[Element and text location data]
··········

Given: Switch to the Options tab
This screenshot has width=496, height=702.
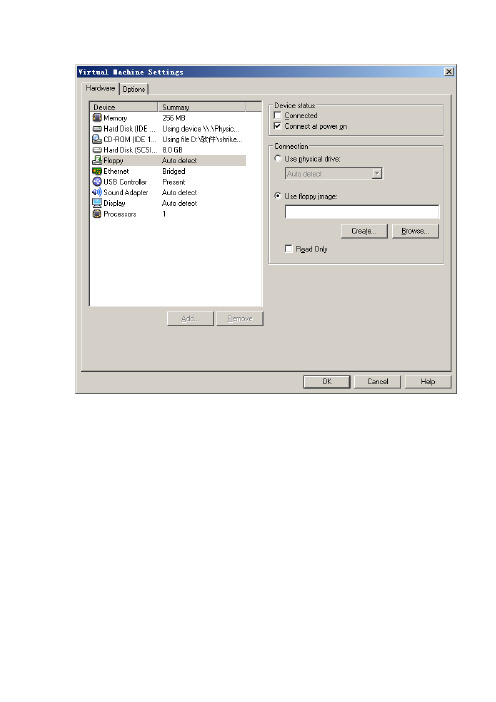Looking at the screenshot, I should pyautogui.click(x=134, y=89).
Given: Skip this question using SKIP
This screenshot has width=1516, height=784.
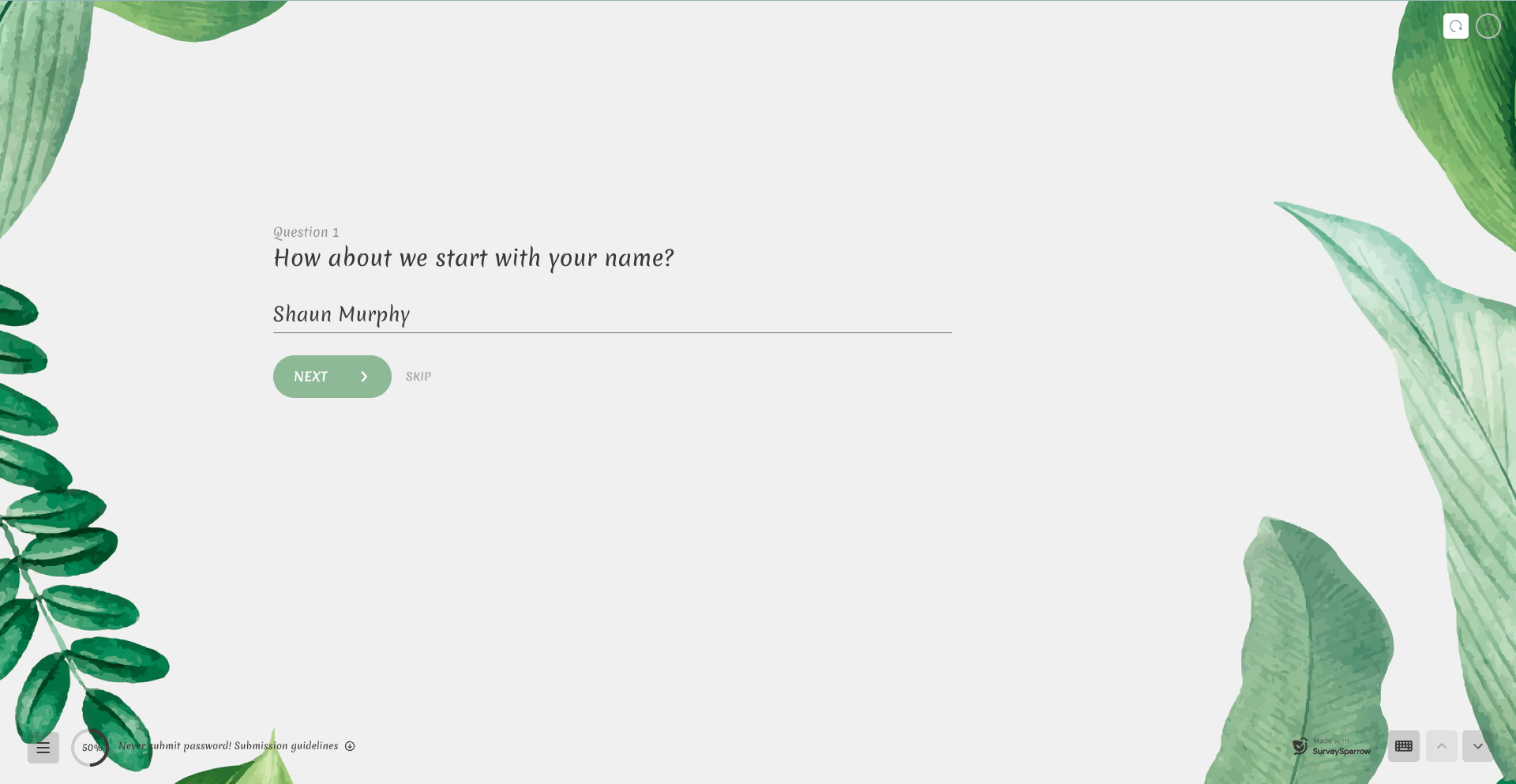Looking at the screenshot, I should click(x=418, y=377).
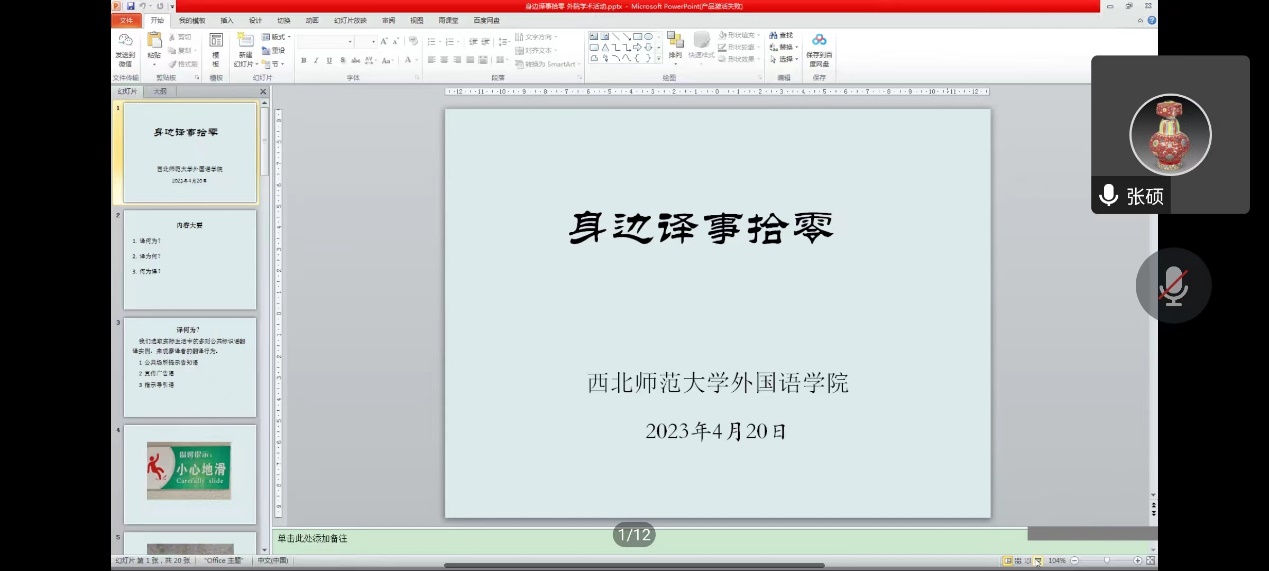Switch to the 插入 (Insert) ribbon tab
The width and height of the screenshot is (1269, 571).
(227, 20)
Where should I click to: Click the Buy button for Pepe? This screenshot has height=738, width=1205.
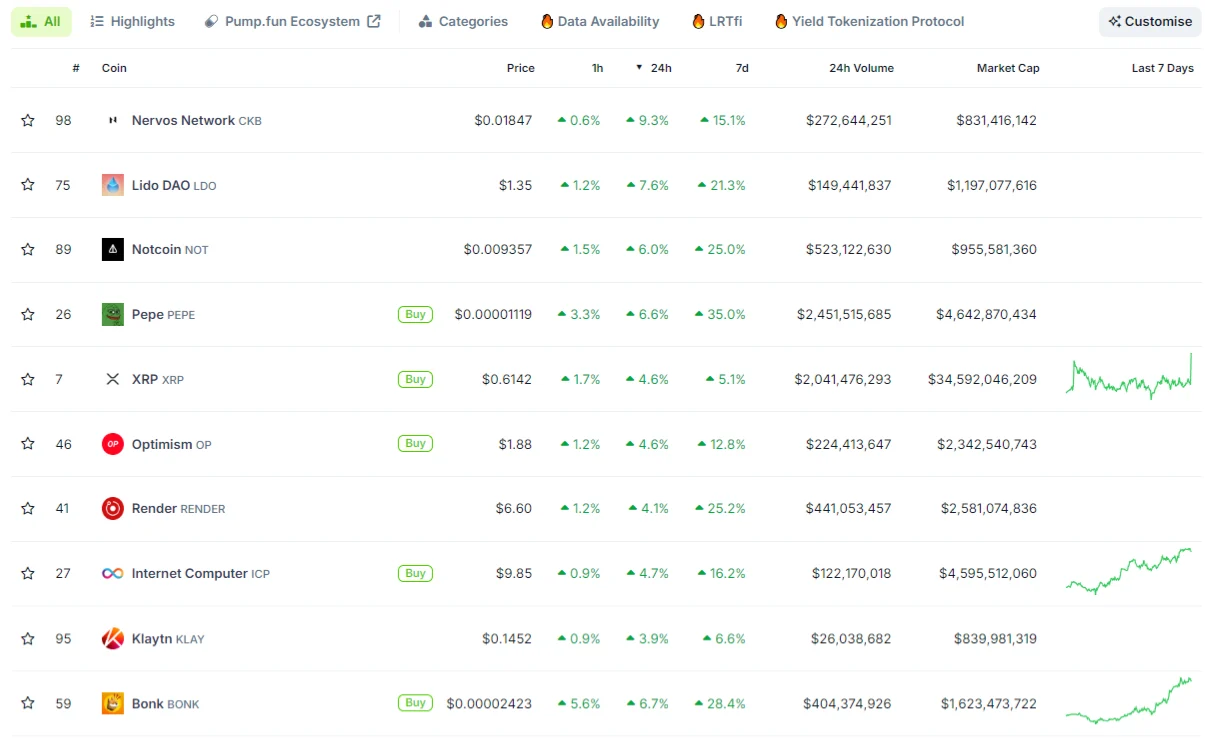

··········

* Given exercise
Rewrite the entire listing above, replacing each occurrence of "Given" with "Instruction" and leaving everything else unchanged. Omit the pictures from your answer.

* Solution to this exercise
Instruction: Switch to the Options tab
This screenshot has width=496, height=702.
Looking at the screenshot, I should pyautogui.click(x=134, y=89).
Instruction: Skip this question using SKIP
This screenshot has width=1516, height=784.
Looking at the screenshot, I should click(x=418, y=377).
Switch to the 插入 (Insert) ribbon tab
The width and height of the screenshot is (1269, 571).
(227, 20)
Where should I click to: Click the Buy button for Pepe? This screenshot has height=738, width=1205.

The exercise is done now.